Eine kleine Verteidigung der Neugier

Wander leads to wonder

Dieser Satz klingt wie eine hübsche Postkarte aus einem Outdoor-Shop. Und doch steckt darin eine erstaunliche Tiefe. Denn Staunen ist selten das Ergebnis von Planung. Es stellt sich ein, wenn wir uns bewegen: durch Landschaften, durch Gedanken, durch Gespräche. Dann, wenn wir nicht schon vorab wissen, was wir finden werden.

Staunen beginnt unscheinbar. Ein Lichtwechsel im Wald. Ein Wort, ein Gedanke, der plötzlich hängen bleibt. Eine Frage, die sich nicht mehr abschütteln lässt. In solchen Momenten öffnet sich etwas: die Welt wirkt einen Spalt breiter, weniger selbstverständlich. Und genau dort setzt Neugier an. Staunen fragt nicht sofort nach Nutzen oder Ergebnis. Es fragt zunächst nur: Interessant. Erzähl mir mehr.

Aus dieser Neugier können viele Pfade entstehen. Manche führen ins Denken, andere ins Gestalten. Viele kreative Prozesse beginnen nicht mit einem Plan, sondern mit Verwunderung. Etwas irritiert, fasziniert, widersetzt sich. Künstler:innen, Autor:innen, Bastler:innen und Tüftler:innen kennen dieses Gefühl gut: Man bleibt an etwas hängen, dreht und wendet es, probiert herum. Staunen ist jetzt kein romantischer Luxus mehr, sondern eine produktive Kraft. Staunen löst festgefahrene Muster und erlaubt neue Kombinationen.

Staunen ist nicht nur Innerlich, sondern überraschend sozial. Wer schon einmal gemeinsam auf einem Gipfel stand oder nachts in den Sternenhimmel geschaut hat, weiß: Staunen verbindet. Worte werden weniger wichtig, Hierarchien verlieren an Bedeutung. Für einen Moment sind alle gleich klein, berührt, offen. In solchen Augenblicken entsteht Empathie fast von selbst. Man sieht nicht nur die Welt, sondern auch die anderen anders.

Doch Offenheit kann auch verunsichern.
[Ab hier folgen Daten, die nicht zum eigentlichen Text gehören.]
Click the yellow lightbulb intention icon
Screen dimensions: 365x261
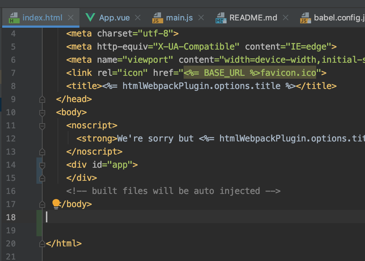[x=56, y=204]
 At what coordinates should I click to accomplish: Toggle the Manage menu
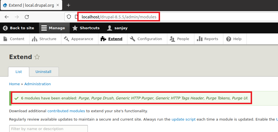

Staunen führt uns oft an die Ränder der eigenen Komfortzone. Es konfrontiert uns mit dem Nicht-Wissen, mit Unsicherheit, manchmal auch mit Ehrfurcht. Und doch liegt gerade darin sein Potenzial. Wer staunen kann, bleibt lernfähig. Persönliches Wachstum geschieht selten dort, wo alles vertraut ist. Es entsteht, wenn wir uns erlauben, etwas noch nicht zu verstehen und trotzdem weiterzugehen.

Staunen hat außerdem eine stille, meditative Seite. Es zieht uns in den gegenwärtigen Moment. Wer staunt, grübelt nicht gleichzeitig über To-do-Listen oder verpasste Gelegenheiten. Der Blick wird klarer, die Wahrnehmung feiner. Vielleicht ist das einer der Gründe, warum Staunen so wohltuend wirkt: Es unterbricht den inneren Kommentar und lässt die Dinge für sich selbst sprechen.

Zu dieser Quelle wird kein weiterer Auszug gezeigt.